In the heat exchange device according to the present invention, by adopting the above-described configuration, for example, an adhesion preventing substance such as oxygen or hydrogen can be generated from the energized heat transfer plate, and the heat transfer plate is in contact with the first liquid. Antifouling of the heat plate can be achieved.
In the heat exchange apparatus according to the present invention, for example, the first liquid can be cooling water such as seawater or fresh water, and the second liquid can be cooling medium, for example, factory circulating water.
In the heat exchange apparatus according to the present invention, the arrangement of the flow paths of the first liquid and the second liquid with respect to the first and second fluid chambers is not particularly limited and can be arbitrarily set.
Moreover, the 1st and 2nd fluid chambers should just be formed alternately in each division, and do not necessarily need to be formed alternately uniformly over all the divisions.
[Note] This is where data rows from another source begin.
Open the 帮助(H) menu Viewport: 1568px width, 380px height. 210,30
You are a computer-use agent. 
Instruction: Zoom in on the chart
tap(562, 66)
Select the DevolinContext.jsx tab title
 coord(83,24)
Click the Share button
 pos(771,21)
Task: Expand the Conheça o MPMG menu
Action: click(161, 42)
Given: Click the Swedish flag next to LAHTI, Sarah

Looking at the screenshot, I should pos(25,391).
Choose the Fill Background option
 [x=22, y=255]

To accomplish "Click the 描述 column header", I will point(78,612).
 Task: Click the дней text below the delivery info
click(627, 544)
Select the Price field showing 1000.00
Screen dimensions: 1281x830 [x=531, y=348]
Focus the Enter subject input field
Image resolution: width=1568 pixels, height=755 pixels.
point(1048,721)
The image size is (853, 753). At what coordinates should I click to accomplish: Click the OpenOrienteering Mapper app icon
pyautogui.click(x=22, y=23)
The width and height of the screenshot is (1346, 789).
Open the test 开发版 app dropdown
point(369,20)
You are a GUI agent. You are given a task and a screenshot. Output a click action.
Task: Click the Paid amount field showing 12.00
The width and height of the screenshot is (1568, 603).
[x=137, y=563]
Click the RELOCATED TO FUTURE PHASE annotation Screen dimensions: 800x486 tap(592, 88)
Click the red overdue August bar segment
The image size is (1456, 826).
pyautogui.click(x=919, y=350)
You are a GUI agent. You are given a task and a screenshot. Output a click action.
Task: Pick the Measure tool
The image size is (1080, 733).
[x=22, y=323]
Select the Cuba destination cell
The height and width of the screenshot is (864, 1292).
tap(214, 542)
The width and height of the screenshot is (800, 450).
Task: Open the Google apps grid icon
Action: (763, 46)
  As the heat transfer plate, a plate made of titanium and a titanium alloy, stainless steel, copper and a copper alloy, nickel and a nickel alloy, or the like is used. It is preferable that an uneven pattern for increasing the heat transfer efficiency is formed on the heat transfer surface of the heat transfer plate.

The heat transfer plate has at least a surface in contact with the first liquid, platinum group metals such as platinum, ruthenium (Ru), iridium (Ir), rhodium (Rh), palladium (Pd), oxides thereof, and other conductivity. A non-metal coating treatment such as a compound (nitride or the like) or conductive diamond is preferably performed from the viewpoint of maintaining conductivity, promoting an electric reaction, protecting a heat transfer plate, and the like.
These coating treatments may be performed on the entire surface or partially as necessary, and various modifications may be performed depending on the purpose. For example, in order to maintain the conductivity and durability of the heat transfer plate, a composite oxide composed of ruthenium oxide (RuO ₂ ) and titanium oxide (TiO ₂ ), iridium oxide (IrO ₂ ) and tantalum oxide (Ta) _A composite oxide composed of ₂ O ₅ ) can be preferably used.

As the insulating member, a plate-shaped insulating material can be suitably used. For example, an insulating plate made of rubber, a resin plate, and a lining or coating thereof can be suitably used.
Examples of the rubber include NBR, IIR, EPDM, FPM, and silicon rubber. Examples of the resin include fluororesin, vinyl chloride, and polypropylene.

The heat exchange device according to the present invention preferably further includes a DC power supply device that supplies the DC current and a switching unit that reverses the polarity of the power supply.
According to such a configuration, when the pH around the heat transfer plate serving as the negative electrode becomes high and a compound such as calcium carbonate or magnesium hydroxide adheres or precipitates on the surface or in the vicinity thereof, the positive electrode and the negative electrode are temporarily connected. The compound can be removed by reversing.
In addition, from the viewpoint of durability of the heat transfer plate and prevention of scale dirt adhesion to the heat transfer plate, the direction of the direct current to be supplied is periodically reversed to reverse the polarity of the energized heat transfer plate. preferable.
Incidentally, the DC power supply is preferably one which can arbitrarily set the output current value, and supplies the DC current is preferably set to 0.0001~10A / dm ^2, more preferably 0.01~3A / dm ² It is.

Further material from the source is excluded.